Oh, and it was also during that second stint at the Times that her work on the 2014 Washington State landslide earned her a Pulitzer Prize.
Now it’s off to Missoula.
Seems a bit odd, doesn’t it?
I can’t help but think this is the final stopping point for Best. After all, she started on the beat back in 1980, a full year before I was even born.
She’s been doing this shit for 35 years already.
So…why Missoula?
You’ll remember from my profile of the troubles at the Missoulian last May that the finances for Lee Enterprises are very, very shaky.
Despite this, top executives – which Best may have become during her time in Seattle – continue to profit, even though huge swaths of the newsroom staff are being let go left and right.
It’s terrible, just terrible what our news industry has turned into, and how it’s swallowing itself up.
No longer are beat reporters like Best when she first started important. Now it’s pop-up video ads in your article, full-size ads when you first get to the site, and hardly any reporting in there at all.
Our current elections in Missoula are a fine example. There was nary a word on any of our school district candidates last month or this, and nothing on our legislative candidates either.
You can bet we’ll have front-page stories for a week or more on all the graduation events surrounding our high schools, however.
People like that, they like the sweetness and light that the Missoulian gives them.
Or do they?
I have a feeling that subscriptions are being canceled like crazy as good reporting just becomes a thing of the past here in Missoula.
Our paper is failing us, our TV stations don’t go in-depth and while the Indy tries to keep up, there’s only so much it can do.
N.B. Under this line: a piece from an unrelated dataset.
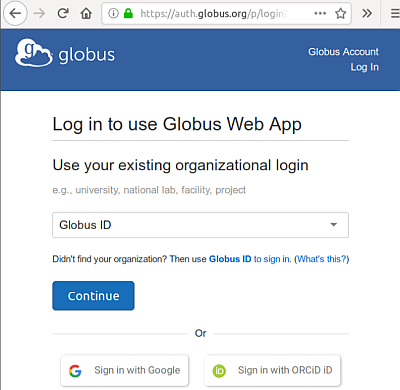The image size is (400, 390).
Task: Bookmark this page with the star icon
Action: (x=341, y=13)
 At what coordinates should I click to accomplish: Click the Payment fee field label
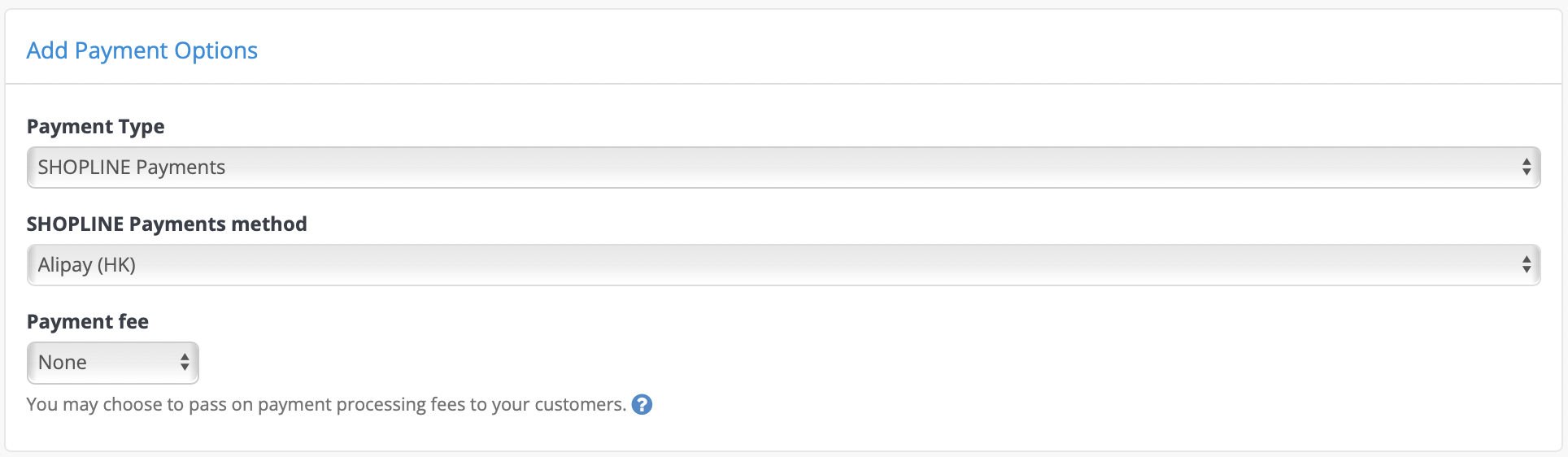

Besides that…what is there?
Me and Skink over at RD and perhaps some hungry college students at the Kaimin for a few months each year?
Shit, we’ve got problems.
But now Kathy Best is in town, and by golly, things should turn around.
The Missoulian had an article introducing Best up on their site around 3 PM today telling us that Best won't start for 32 more days.
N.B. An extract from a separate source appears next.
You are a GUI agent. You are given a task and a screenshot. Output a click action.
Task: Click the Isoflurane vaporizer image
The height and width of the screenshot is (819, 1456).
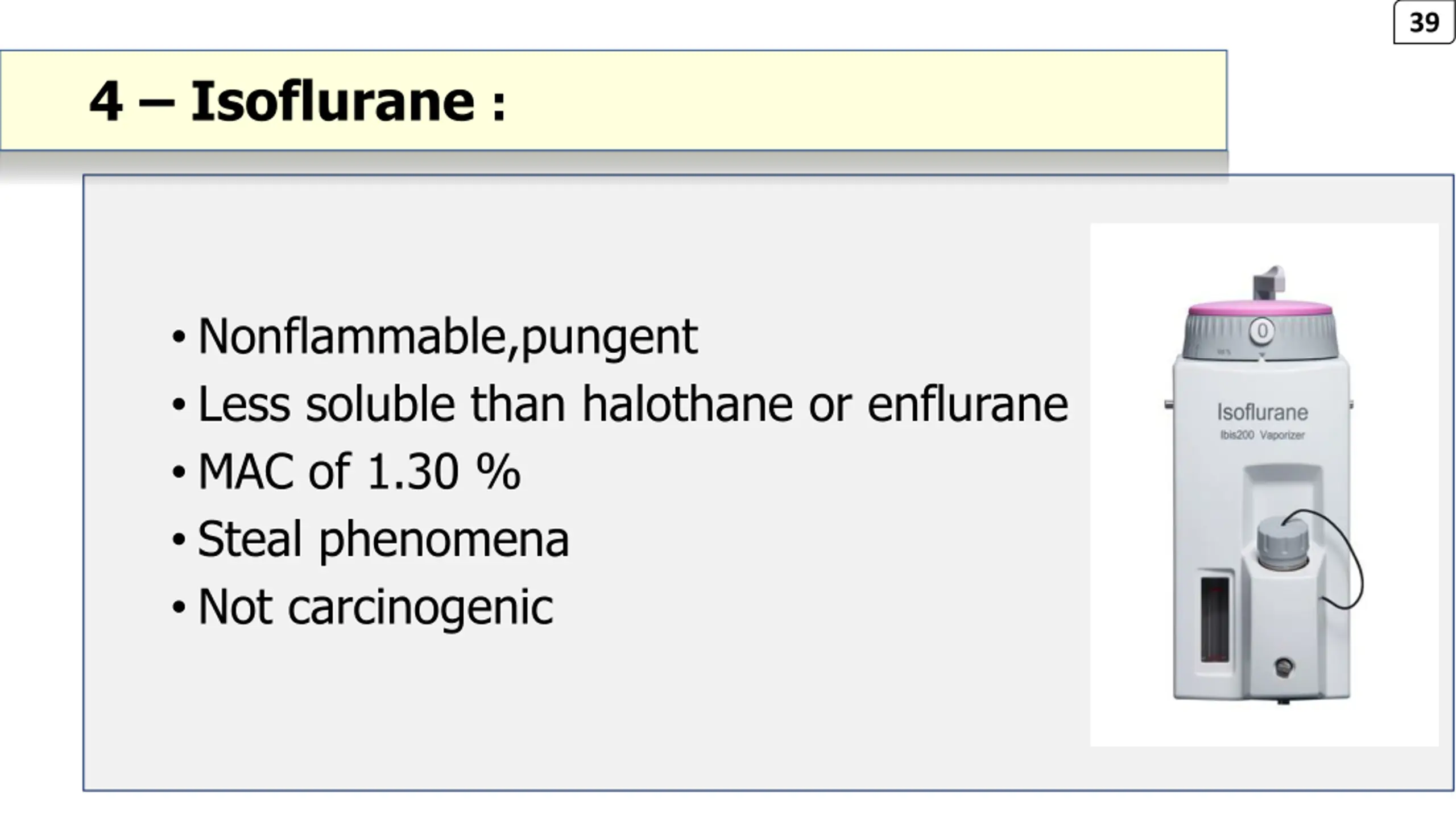1264,485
The piece was written by a Seattle Times reporter.
I noticed on Twitter that several of the Missoula-area reporters were excited to have Best on board.
I bet.
We know full-well that Mark Heintzleman is a real terror to work for, though probably not as bad as gun-totin’ Matt Bunk.
Martin Kidston is a fine example.
He's a former Missoulian reporter that grew so sick of the toxic work environment that the Missoulian editor and publisher and the Lee management were shoving down his throat that he quit. He had a helluva story on the troubles swirling around the paper’s management.
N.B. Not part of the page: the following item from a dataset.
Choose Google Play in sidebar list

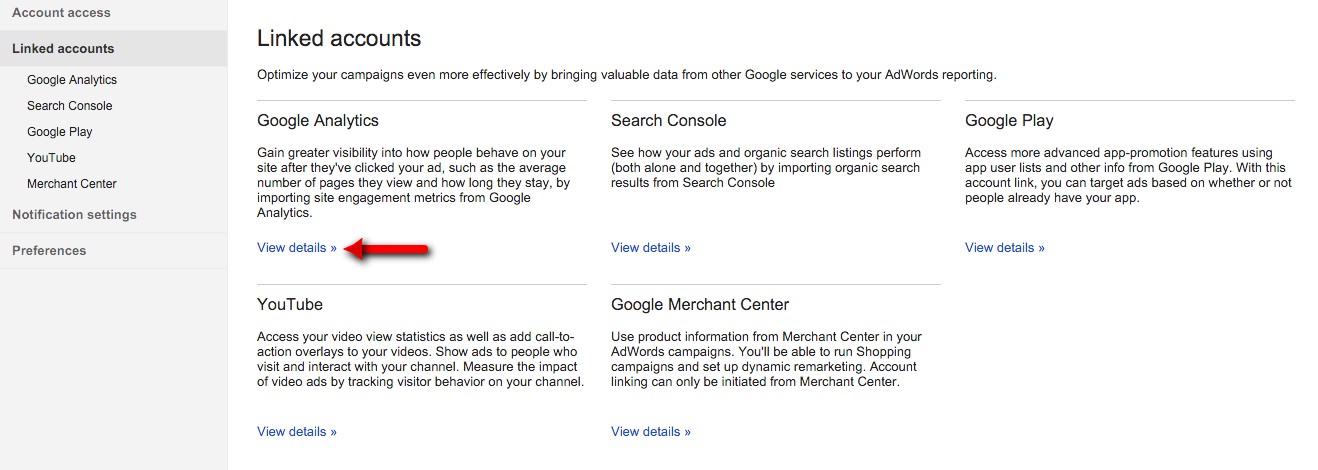59,132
The Indy had a lot of good stuff on that as well.
But back to Best. Despite having some Montana connections, I'm leery. Mainly, I just don't think the paper can be turned around.
Look at all those papers she worked for – two of them are owned and controlled by Lee Enterprises.
Well, Lee doesn’t have all of them at least.
The Seattle PI is owned by Hearst and the Baltimore Sun is owned by Tribune Publishing and the Seattle Times is owned by the Seattle Times Company, or more accurately, the Blethen Family.
Kathy Best put 20 years in with Lee Enterprises with the Quad-City Times and the St. Louis Post-Dispatch.
I wonder if some deal was worked out where she’ll get retirement from Lee if she puts in a certain amount of time in Montana.
I dunno…I’m just trying to figure out why she’d come here, to this dying newspaper.
Maybe she thinks she’ll turn it around.
I wish her luck with that.
You’ll remember that we profiled Montana, United States and Global newspaper readership back in 2014.
We also took a short look in 2015 at the decrease in the number of Montana newspapers of the decades.
We’ve been talking about this issue for some time, this problem with our dying media, the corporate control of what’s left of it.
I personally feel that Kathy Best is just another in a long line of that.
No, Missoula, I don’t think we’ll be seeing any kind of hard-hitting, eye-opening journalism in the Garden City anytime soon.